### Aim of the exercise
Nothing but the lines from the one with "[Samsung Galaxy A27" down to the one with "[MNR DESIGN STUDIO] (139, 1840)" should be returned, exactly and with both ends included, from the material below.

### Extracted material
=== Begin Enclosure ===

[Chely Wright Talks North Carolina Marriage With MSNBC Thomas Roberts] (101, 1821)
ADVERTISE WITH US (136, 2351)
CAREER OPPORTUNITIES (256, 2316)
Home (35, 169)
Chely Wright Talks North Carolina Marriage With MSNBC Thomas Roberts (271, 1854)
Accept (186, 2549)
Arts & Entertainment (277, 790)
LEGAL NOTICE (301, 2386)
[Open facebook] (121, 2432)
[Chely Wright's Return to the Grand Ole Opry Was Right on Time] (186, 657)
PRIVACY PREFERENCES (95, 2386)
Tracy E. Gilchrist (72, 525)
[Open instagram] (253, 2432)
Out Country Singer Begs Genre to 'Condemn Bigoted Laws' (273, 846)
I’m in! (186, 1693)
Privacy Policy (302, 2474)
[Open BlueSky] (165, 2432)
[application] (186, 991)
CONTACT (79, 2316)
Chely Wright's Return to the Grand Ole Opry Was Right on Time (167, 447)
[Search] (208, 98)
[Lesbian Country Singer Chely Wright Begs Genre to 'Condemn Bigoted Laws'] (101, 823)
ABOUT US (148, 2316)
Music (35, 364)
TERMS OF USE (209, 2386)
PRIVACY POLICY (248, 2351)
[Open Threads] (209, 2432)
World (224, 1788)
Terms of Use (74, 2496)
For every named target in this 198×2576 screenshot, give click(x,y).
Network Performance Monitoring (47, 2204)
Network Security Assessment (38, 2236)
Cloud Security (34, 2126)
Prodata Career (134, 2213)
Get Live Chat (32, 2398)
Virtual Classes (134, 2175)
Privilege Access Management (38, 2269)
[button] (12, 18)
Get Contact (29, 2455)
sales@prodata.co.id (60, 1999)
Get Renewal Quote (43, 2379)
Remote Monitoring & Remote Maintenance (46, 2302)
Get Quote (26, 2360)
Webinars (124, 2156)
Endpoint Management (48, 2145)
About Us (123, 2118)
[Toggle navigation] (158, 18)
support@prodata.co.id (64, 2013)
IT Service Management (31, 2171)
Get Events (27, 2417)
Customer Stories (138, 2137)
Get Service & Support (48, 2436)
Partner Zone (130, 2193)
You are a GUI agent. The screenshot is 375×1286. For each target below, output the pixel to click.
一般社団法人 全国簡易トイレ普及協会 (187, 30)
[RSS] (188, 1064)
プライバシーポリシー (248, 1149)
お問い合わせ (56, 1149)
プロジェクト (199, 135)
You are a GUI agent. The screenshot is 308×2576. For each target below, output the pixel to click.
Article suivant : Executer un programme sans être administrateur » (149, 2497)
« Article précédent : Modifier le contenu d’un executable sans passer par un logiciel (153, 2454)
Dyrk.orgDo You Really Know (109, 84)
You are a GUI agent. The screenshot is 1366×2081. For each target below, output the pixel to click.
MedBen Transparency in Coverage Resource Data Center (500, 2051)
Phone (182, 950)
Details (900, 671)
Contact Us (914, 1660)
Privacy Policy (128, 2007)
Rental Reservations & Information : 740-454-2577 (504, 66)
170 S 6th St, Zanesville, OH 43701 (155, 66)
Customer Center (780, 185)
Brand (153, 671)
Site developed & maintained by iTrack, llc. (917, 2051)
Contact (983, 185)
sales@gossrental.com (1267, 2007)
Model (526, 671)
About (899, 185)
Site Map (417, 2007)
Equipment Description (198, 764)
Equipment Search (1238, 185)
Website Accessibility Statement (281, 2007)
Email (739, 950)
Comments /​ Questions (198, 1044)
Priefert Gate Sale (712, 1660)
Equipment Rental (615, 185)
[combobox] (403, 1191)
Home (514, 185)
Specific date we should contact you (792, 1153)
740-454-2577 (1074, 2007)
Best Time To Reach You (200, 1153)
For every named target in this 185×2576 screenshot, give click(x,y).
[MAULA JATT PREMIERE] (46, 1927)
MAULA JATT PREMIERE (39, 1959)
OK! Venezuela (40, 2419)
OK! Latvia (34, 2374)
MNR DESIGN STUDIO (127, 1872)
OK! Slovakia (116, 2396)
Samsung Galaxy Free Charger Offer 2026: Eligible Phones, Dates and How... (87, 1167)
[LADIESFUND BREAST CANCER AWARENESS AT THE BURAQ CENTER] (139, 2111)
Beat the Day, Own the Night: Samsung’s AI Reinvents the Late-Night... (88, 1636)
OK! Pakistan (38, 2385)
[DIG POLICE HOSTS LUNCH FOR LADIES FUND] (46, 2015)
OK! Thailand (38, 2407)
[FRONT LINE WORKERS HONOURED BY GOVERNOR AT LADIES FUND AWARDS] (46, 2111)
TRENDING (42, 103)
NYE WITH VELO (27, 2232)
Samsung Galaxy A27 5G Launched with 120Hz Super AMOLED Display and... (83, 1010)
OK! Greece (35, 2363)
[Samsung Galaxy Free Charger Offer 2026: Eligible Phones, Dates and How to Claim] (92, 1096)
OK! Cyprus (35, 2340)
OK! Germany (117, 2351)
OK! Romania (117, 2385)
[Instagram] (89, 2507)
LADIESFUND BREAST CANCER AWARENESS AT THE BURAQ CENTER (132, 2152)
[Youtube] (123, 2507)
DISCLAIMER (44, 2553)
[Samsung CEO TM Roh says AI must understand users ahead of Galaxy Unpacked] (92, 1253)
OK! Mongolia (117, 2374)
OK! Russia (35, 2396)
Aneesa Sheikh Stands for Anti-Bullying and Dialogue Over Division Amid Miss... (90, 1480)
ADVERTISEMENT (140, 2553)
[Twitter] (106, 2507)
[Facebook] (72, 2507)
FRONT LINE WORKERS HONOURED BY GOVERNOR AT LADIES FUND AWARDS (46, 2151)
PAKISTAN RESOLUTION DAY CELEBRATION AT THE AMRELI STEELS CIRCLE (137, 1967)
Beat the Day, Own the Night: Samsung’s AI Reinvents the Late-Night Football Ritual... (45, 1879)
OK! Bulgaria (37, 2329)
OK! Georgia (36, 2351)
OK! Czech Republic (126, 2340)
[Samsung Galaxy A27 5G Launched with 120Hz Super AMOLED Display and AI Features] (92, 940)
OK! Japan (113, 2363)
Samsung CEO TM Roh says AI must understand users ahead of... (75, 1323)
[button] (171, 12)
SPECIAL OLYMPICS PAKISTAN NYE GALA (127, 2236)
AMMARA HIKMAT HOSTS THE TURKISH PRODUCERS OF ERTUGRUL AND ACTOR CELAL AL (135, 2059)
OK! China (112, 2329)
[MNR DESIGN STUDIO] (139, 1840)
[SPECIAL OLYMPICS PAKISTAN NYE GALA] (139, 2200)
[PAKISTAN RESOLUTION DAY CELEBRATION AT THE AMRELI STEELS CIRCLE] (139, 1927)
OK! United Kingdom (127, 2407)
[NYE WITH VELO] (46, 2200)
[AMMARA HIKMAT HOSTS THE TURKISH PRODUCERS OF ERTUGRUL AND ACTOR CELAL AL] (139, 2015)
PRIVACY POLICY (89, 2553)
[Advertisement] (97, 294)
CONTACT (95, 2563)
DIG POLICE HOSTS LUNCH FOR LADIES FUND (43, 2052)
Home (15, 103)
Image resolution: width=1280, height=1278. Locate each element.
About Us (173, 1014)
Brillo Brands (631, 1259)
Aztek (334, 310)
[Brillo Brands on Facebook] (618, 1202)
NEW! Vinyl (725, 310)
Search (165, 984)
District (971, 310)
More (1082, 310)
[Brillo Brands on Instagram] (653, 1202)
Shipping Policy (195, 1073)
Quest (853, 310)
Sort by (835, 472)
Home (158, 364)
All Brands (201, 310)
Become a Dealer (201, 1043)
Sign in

=== End Enclosure ===

### Result for this task
[Samsung Galaxy A27 5G Launched with 120Hz Super AMOLED Display and AI Features] (92, 940)
OK! Japan (113, 2363)
Samsung CEO TM Roh says AI must understand users ahead of... (75, 1323)
[button] (171, 12)
SPECIAL OLYMPICS PAKISTAN NYE GALA (127, 2236)
AMMARA HIKMAT HOSTS THE TURKISH PRODUCERS OF ERTUGRUL AND ACTOR CELAL AL (135, 2059)
OK! China (112, 2329)
[MNR DESIGN STUDIO] (139, 1840)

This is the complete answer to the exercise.